Pallantia | Restaurant Reviews | Pittsburgh | Pittsburgh City Paper


Newly relocated from Greensburg, this cozy spot offers authentic Spanish tapas and paella

Tapas fare was a long time coming to Pittsburgh, but when it finally did arrive — over a decade ago now — we turned out to have a big appetite for small plates. Well suited to late-night socializing, snacking and drinking at a level decidedly more sophisticated than pub grub, the concept of sampler-size portions caught on fast. Authentic, Spanish-style tapas restaurants have come and gone, but small plates have become a durable phenomenon of their own. Sometimes, they are synonymous with appetizers, other times adapted to a variety of cuisines.

Pallantia brings tapas firmly back into the culture and context of Iberia. Opened by Spanish native Gonzalo Cembrero, who first came to Pittsburgh 20 years ago as an exchange student, Pallantia recently relocated from Greensburg to a former pizzeria just off Walnut Street in Shadyside. 

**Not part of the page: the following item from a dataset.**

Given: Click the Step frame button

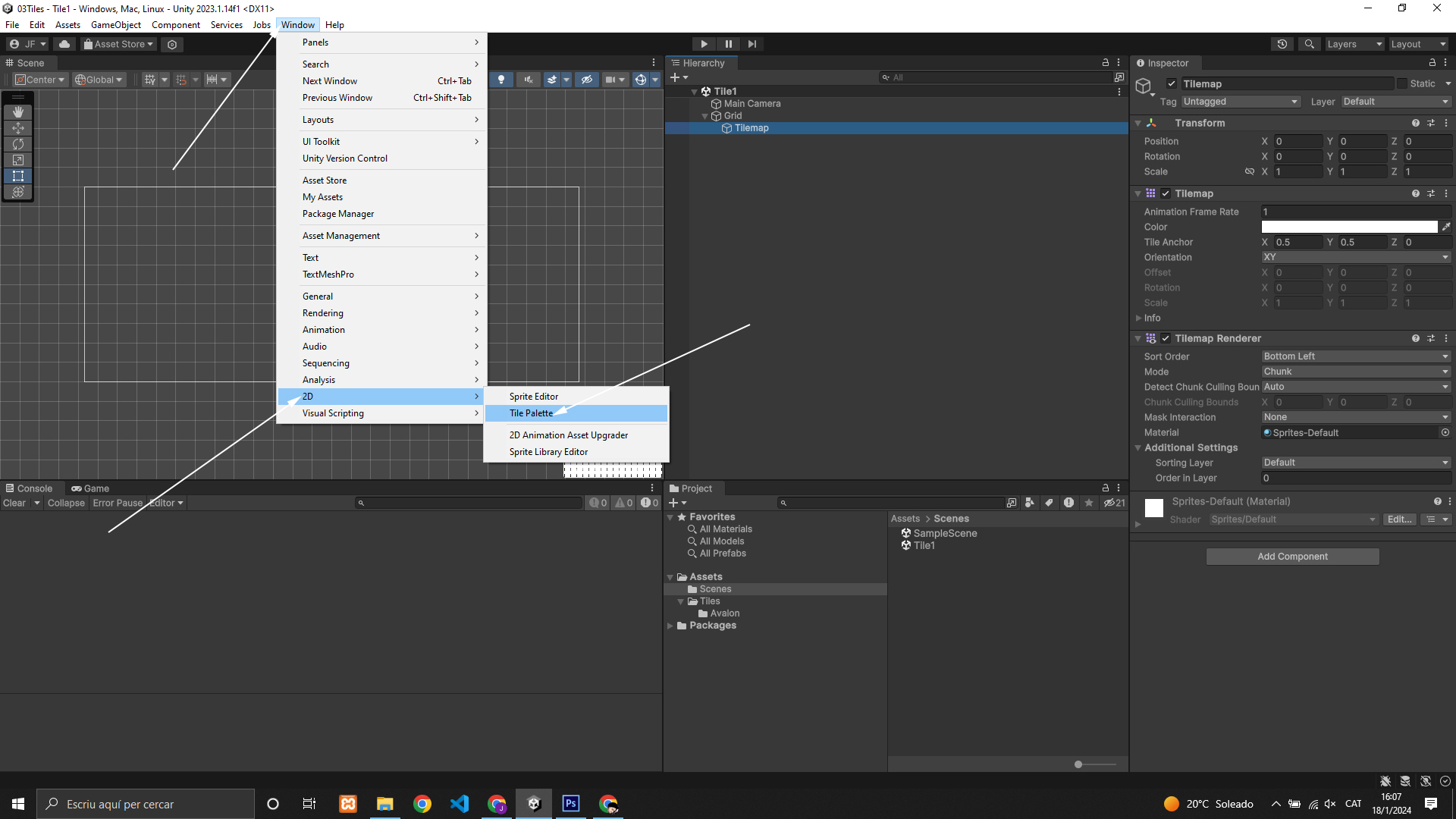Looking at the screenshot, I should click(752, 44).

The old Village Pizza space has been utterly transformed and seemingly magically enlarged. The vibe is sleekly minimalist, with plaster arches defining dining niches while evoking wine-cellar catacombs; each niche is papered with a wall-size photograph of a scene from Spain, such as a castle or the running of the bulls. Another wall is paved with hand-painted Spanish tiles. The effect is not just decorative, but immersive.

click to enlarge Salad with beets, escarole romanesco and oranges - PHOTO BY HEATHER MULL
Photo by Heather Mull
Salad with beets, escarole romanesco and oranges

So is the menu. At a single page, it is strictly authentic, with hot and cold tapas, a couple of cheese platters (with or without cured meats), and paella, served in the traditional iron skillet for sharing among two, three or more table-mates. 

The tabla de queso y embutidos — cheese and meat board — featured a well-balanced selection of imported Spanish cold cuts, as well as dabs of condiment and a scattered few crackers and toasts. Of the meats, Iberico ham and dried chorizo were excellent, but the standout was lomo, tender cured pork loin that had some of the red tinge of capicola, but was subtler and had more interesting spicing. Alongside the savory meats and salty, milky Mahon Menorca cheese, we liked the Cabrales, a sharp blue cheese, drizzled with honey.

Chorizo returned in a salad with garbanzo beans, as well as tiny, halved tomatoes, baby lettuce, cilantro and croutons. This salad was just barely dressed, the better to foreground the interplay of spicy, almost chewy sausage and earthy, creamy legumes.

Hamburguesitas — essentially, hamburger sliders — reflect the globalization of Spanish cuisine. Pallantia’s were small, savory and richly flavorful. It may seem a far-fetched claim, especially in the era of the gourmet burger, but we would go so far as to assert that Pittsburgh’s most authentic tapas restaurant also serves one of its very best burgers: juicy, charred, not crumbly, and satisfyingly topped with nutty, not-too-sharp manchego cheese, Serrano ham and sofrito aioli. Crispy, well-browned, housemade potato chips were superb, as well.

The dozen or so other hot tapas selections were various and tempting. They included lamb meatballs in saffron garbanzo purée; roasted Cornish hen with hen-of-the-woods mushrooms and lentils; Prince Edward Island mussels in tomato broth with Brussels sprout leaves and shallots; a Serrano ham and manchego cheese sandwich; and a few substantial vegetarian options, from peppers to potatoes.

But we needed to save room for Spain’s signature dish, and Pallantia’s only non-tapas option: paella.

In keeping with the rigorous authenticity of the rest of the menu, this was a strictly traditional version, comprised of Valencia rice, saffron and five forms of shellfish: clams, mussels, shrimp, scallops and calamari. These tended toward the firm, rather than the succulent, with baby octopus almost frizzled, but none of it was dry or fishy-tasting. More importantly, the rice that held these ingredients in unison was impeccable. The long-simmered seafood stock in which it was cooked infused each moist, perfectly tender grain with an intense, yet clean, flavor that more than made up for any shortcomings of the shellfish. And then, a defining aspect of paella is the thin crust developed by the rice in contact with the pan, and never have we had such a delightful version of it as here.

Tapas are made for savoring and socializing, and so is Pallantia. Small plates are everywhere, but such authentically wonderful Spanish tapas cannot be had anywhere else in Pittsburgh.